- Language: English

Publication
- Published in: Dancing Girls
- Publication date: 1977
- Publication place: Canada
- Media type: Print (Paperback)

= Rape Fantasies =

"Rape Fantasies" is a short story by the Canadian author Margaret Atwood. The story, notable for its dark humor, was originally published in The Fiddlehead in 1975, and subsequently republished in Atwood's Dancing Girls & Other Stories in 1977, after being left out of the first edition. The story gained greater attention and study when it was later anthologized in the 1985 edition of Norton Anthology of Literature by Women.

==Plot summary==
The narrator, a woman named Estelle, discusses her feelings about fantasies of rape. She recounts a story about her lunch break with three other women, her office co-workers, where they discuss their fantasies of rape over a card game.

While her friends all have romanticized “rape” fantasies, Estelle points out that the situations they are describing are not about rape, because they involve the women's desire and no coercion or violence. Estelle breaks the trend by sharing fantasies of thwarting a rape attempt through humorous turns of events. In her stories she manages to escape rape in many ways, from having the rapist help her get lemon juice to squirt in his eyes, to helping the rapist get to the bottom of his emotional problems.

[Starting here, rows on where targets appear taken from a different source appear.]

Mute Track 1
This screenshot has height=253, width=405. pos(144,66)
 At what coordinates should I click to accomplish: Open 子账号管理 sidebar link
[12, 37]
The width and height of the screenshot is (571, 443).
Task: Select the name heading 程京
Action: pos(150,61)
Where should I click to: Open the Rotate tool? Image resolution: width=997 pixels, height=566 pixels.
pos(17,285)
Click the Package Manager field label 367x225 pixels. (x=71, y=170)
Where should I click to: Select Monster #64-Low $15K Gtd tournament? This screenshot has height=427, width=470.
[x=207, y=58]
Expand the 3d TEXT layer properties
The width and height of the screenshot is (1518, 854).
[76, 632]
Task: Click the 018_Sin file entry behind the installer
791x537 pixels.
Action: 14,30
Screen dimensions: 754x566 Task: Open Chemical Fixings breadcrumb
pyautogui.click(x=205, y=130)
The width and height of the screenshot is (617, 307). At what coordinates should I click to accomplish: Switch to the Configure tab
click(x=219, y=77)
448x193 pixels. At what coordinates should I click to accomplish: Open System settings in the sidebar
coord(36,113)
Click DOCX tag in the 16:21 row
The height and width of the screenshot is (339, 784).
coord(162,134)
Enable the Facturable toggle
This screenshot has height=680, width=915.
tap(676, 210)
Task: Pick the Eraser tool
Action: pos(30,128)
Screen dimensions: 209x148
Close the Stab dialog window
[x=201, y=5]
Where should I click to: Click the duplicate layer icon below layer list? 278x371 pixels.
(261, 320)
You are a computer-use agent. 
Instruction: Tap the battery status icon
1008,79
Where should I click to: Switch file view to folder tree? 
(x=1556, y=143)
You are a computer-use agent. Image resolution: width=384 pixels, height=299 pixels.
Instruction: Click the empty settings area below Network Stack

Concerned that her rape fantasies are abnormal, she continues to share more stories, none involving an actual rape.

==Reception==
Wanda Campbell, writing for Thresholds, states that "Rape Fantasies" explores "urban fear" and anxiety influenced by crime-victim statistics and shows how assumptions can be made about unfamiliar menaces. According to Campbell, Atwood suggests that rape is about power as well as sexuality, while in contrast showing the power of human connection to combat fear.